12. The signal acquisition system of claim 2, wherein a minimum distance between an edge of each second electrode and an edge of the corresponding first electrode is less than 10cm.

13. The signal acquisition system of claim 2, wherein each second electrode is connected to one of the first electrodes by a non-elastic connection, and wherein a ratio of a distance difference between a movable distance of the second electrode and the corresponding first electrode on a surface parallel to the skin surface to a movable distance of the corresponding first electrode on a surface parallel to the skin surface is not more than 50%.

14. The signal acquisition system of claim 1, wherein the processing circuit is configured to:

Differentially processing the signals acquired by the two first electrodes to obtain physiological signals;

Differentially processing signals acquired by the two second electrodes to obtain detection signals; and

And eliminating motion artifacts in the physiological signal according to the detection signal.

15. The signal acquisition system of claim 1, further comprising an inertial sensor disposed on a side of the first electrode set facing away from the skin of the user and configured to measure motion artifacts of the first electrode set.
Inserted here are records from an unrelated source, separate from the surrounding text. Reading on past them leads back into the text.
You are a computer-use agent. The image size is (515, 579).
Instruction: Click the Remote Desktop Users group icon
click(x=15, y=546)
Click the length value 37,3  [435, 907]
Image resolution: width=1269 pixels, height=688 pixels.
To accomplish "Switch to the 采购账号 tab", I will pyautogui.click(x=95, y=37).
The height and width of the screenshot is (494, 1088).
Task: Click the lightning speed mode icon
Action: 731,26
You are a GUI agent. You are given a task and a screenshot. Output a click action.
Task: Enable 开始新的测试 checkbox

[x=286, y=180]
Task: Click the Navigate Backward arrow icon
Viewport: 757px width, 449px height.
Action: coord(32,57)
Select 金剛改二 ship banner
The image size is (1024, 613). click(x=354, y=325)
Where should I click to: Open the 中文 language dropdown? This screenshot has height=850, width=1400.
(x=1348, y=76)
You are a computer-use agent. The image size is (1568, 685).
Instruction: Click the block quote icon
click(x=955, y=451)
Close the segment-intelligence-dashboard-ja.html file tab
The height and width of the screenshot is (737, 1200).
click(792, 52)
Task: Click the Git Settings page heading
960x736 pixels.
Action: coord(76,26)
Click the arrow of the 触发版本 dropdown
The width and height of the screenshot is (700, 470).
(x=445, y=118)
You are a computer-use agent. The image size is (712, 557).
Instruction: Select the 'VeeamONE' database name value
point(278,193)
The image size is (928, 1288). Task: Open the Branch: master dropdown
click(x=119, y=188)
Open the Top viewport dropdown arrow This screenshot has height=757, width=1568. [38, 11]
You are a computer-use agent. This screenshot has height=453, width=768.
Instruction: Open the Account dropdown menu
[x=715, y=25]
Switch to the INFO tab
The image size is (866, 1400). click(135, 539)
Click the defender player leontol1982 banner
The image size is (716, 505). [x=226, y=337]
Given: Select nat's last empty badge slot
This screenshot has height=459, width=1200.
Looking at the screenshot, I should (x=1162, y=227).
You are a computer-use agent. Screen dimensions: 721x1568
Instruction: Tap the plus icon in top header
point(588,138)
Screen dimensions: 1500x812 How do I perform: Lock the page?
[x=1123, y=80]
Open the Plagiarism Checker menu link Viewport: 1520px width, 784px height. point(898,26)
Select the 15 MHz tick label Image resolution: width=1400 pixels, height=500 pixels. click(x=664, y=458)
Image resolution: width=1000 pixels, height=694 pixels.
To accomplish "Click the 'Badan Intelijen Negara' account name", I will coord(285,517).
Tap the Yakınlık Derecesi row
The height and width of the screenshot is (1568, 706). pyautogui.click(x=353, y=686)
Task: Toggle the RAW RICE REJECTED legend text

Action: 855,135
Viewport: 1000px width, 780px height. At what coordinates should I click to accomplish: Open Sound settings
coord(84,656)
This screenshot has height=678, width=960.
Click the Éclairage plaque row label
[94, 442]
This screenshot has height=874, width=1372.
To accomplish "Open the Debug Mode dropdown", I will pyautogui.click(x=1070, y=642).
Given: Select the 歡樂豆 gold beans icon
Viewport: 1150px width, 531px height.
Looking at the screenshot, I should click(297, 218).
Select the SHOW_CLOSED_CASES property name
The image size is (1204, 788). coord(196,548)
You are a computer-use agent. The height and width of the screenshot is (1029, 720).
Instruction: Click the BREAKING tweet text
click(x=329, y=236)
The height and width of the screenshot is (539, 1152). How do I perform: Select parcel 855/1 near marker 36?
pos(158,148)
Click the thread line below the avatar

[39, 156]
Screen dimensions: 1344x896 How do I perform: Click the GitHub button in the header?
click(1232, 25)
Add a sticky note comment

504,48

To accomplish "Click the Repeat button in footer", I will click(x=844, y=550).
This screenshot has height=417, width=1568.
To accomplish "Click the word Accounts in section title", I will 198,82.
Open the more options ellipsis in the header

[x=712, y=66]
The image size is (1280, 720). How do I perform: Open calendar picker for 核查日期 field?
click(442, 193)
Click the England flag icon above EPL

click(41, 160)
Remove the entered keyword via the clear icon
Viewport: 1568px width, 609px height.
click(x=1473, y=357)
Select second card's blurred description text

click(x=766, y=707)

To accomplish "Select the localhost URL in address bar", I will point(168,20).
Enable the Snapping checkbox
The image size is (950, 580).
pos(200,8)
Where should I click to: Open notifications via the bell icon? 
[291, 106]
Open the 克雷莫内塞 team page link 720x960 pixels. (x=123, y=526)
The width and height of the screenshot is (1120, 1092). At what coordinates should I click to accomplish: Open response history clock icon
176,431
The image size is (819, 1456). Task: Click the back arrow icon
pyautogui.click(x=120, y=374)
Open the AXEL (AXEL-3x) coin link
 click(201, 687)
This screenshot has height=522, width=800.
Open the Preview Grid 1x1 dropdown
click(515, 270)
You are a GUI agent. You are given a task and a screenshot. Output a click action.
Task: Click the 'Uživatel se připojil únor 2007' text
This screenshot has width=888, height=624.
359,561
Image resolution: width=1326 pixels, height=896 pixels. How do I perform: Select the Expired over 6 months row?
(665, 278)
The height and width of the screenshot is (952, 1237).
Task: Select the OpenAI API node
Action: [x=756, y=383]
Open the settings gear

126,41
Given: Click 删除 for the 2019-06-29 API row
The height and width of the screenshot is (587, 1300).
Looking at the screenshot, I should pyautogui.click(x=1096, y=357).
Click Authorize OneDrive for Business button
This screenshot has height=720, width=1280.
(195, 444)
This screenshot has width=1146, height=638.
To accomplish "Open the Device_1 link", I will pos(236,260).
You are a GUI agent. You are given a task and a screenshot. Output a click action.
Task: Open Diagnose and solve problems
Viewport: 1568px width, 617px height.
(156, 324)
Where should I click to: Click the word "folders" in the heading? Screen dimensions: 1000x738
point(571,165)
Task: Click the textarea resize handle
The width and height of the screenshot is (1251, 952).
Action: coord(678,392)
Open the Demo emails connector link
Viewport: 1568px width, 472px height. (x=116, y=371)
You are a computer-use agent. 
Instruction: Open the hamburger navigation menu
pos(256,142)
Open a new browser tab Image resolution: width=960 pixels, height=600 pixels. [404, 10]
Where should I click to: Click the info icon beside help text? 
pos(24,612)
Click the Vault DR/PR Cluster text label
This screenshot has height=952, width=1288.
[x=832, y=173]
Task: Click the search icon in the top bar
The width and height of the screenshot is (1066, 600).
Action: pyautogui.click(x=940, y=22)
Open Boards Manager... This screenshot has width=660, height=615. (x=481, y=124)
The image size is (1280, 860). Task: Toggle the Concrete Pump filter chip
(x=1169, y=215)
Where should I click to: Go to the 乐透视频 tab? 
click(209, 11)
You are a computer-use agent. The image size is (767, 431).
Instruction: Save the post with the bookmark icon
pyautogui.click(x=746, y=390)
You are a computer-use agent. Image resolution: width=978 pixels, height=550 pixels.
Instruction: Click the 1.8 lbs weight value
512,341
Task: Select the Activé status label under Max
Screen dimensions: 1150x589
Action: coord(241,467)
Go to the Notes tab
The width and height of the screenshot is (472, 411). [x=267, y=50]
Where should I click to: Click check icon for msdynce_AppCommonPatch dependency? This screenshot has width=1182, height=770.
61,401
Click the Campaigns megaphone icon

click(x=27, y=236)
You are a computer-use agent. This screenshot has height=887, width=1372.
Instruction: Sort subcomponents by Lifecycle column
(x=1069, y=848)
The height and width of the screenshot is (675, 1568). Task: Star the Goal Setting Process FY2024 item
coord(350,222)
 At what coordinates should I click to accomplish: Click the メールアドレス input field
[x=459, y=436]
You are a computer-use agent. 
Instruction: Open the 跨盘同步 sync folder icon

16. A signal acquisition system comprising:

Wearing a body;

A plurality of electrodes fixed to the wearing body and contacting the skin of the user, the plurality of electrodes including two electrodes arranged at intervals to collect physiological signals;

An excitation source electrically connected to the two electrodes, the excitation source for providing an excitation signal to generate a detection signal reflecting an impedance of contact between the two electrodes and the skin of the user; and

And the processing circuit is used for eliminating motion artifacts in the physiological signal according to the detection signal.